I covered the Little League World Series in 2010 when Pearland made its first appearance and made it all the way to the U.S. championship game. It may have been my most fun assignment ever.

The Little League World Series is played by 11 and 12-year-olds in Little League’s major division. When ESPN and ABC air these games, they’ll present the players as innocent little kids, like Beaver and Wally or Tom and Huck. They’ll show the kids playing Simon Says with the Little League mascot called Dugout. They’ll ask the kids who’s their favorite big leaguer.

I was a Little League coach. I followed Little League All-Stars across Texas all the way to South Williamsport. These kids are absolute baseball maniacs with $400 gloves, $500 bats and Oakley sunglasses. I thought the Astros might call and ask where they got their super neat equipment.

Especially in Texas, these kids are built tough with long ball power and play year-round travel baseball with high-priced private coaches. This isn’t a choose-up game in the park where kids play in their school clothes, one kid brings a baseball and the players share bats. I looked at some of the Little Leaguers and wondered if they drove to the stadium.

I half-expected, when ABC asked who their baseball idol was, they’d answer “me!”

Here’s how seriously good these kids can play the game. Justin Verlander throws a 97-mph fastball. That’s pretty fast. It’s not rare anymore for a Little League pitcher to reach 70-mph on a fastball. The Little League mound is 46 feet from home plate. A 70-mph pitch in Little League gets to home plate in the same time as a 91-mph pitch from 60 feet 6 inches in MLB.
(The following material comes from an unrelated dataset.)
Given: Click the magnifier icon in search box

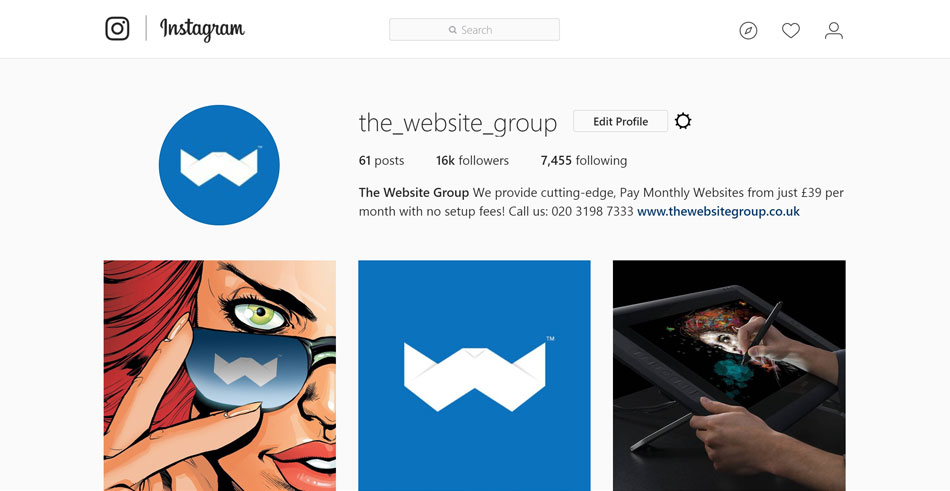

In 2015, a pitcher named Alex Edmonson fired an 83-mph heater at the Little League World Series. The reaction time a Little League batter had against Alex’s pitch was equal to a Major Leaguer trying to hit a 108-mph fastball. Good luck with that. Alex pitched a no-hitter and struck out 15 batters in six innings at the Little League World Series. Now 20, Alex is a relief pitcher for Clemson.

The Little League World Series is a trip. The easiest way to get there is to fly into Philadelphia and drive to South Williamsport. I sat next to CC Sebathia’s mother on the plane.
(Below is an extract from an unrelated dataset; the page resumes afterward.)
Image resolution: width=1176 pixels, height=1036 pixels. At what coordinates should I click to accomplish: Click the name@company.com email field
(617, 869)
Admission to all Little League World Series games is free and snack bar prices are reasonable. A hot dog is $3. Alcohol and smoking are prohibited.

The first Little League World Series was held in 1947. Only 58 players have played in the Little League World Series and later played in MLB. The most famous are Cody Bellinger and Jason Varitek. Only two players from the Houston area made the leap: Brady Rodgers and Randal Grichuk both played on the 2003 team from Richmond, about 30 miles from Houston in Fort Bend County.
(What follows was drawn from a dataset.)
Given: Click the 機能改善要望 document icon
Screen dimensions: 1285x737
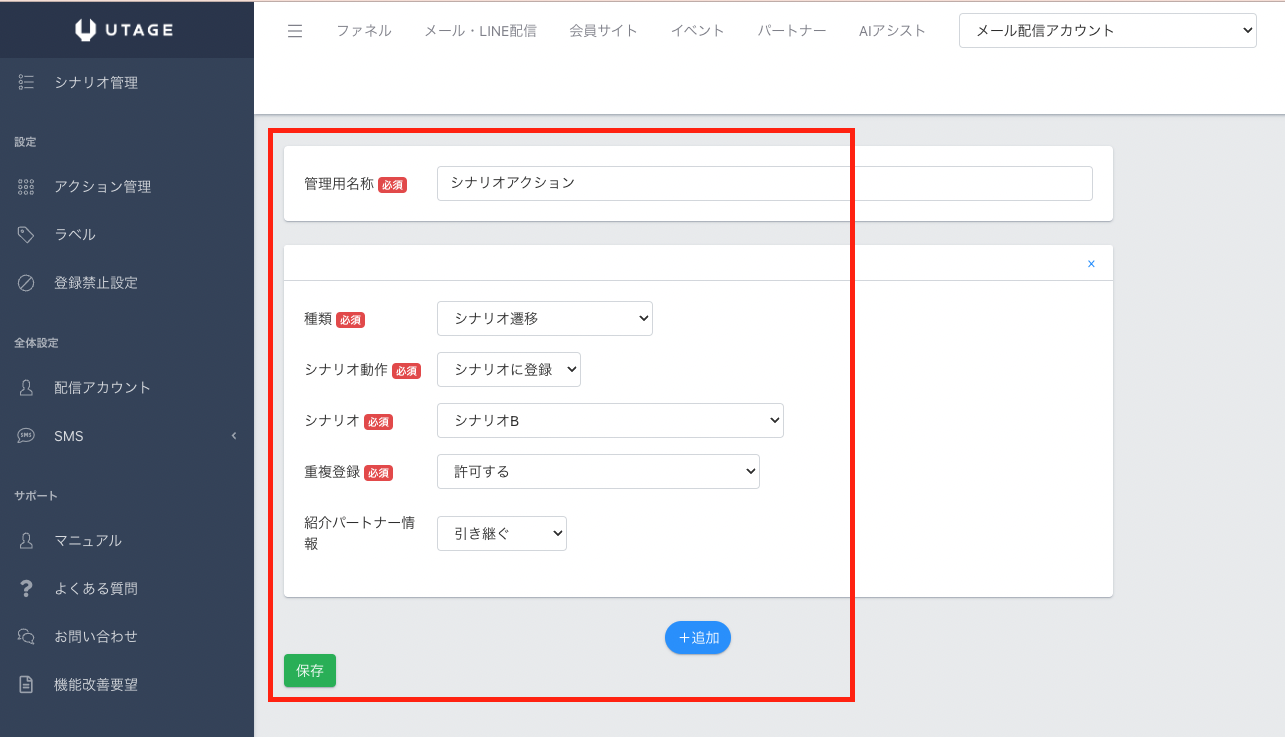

While you’re in South Williamsport, you should visit the Little League museum and Hall of Excellence. Among the inductees: Presidents Joe Biden and George W. Bush, Astros manager Dusty Baker, Kevin Costner, Kareem Abdul-Jabbar, Dick Vitale, Rob Manfred and someone who’d later play stadiums in a different way, Bruce Springsteen.

Speaking of Springsteen, I shattered a record at the 2010 Little League World Series. The record was Springsteen’s Born in the U.S.A. I was talking to a Little League executive while teams were warming up on the field. Born in the U.S.A. came over the stadium loudspeakers.

I told the executive, I’m a big fan but maybe this isn’t the best song you should be playing. The executive asked why not? Well, you might want to listen to the words. Born in the U.S.A. is a depressing song about a U.S. soldier who is sent to Vietnam and can’t find a job when he gets back home. It’s not exactly Yankee Doodle Dandy. You have teams from Asia here (Japan won the tournament that year). The executive said, please tell me you’re kidding. Here’s one verse:

Got in a little hometown jam

So they put a rifle in my hand

Sent me off to a foreign land

To go and kill the (what is considered a slur for Asians).

Later I got an email from the president of Little League International.

“Quite honestly, I've never listened closely to the words of Born in the USA. I see clearly how it is offensive to our Little League friends from Asian nations. I have directed our folks who coordinate the stadium music to discontinue playing it in the future.”

Play Centerfield by John Fogerty instead. The message of that song is, “put me in coach.” Little League couldn’t say it any better.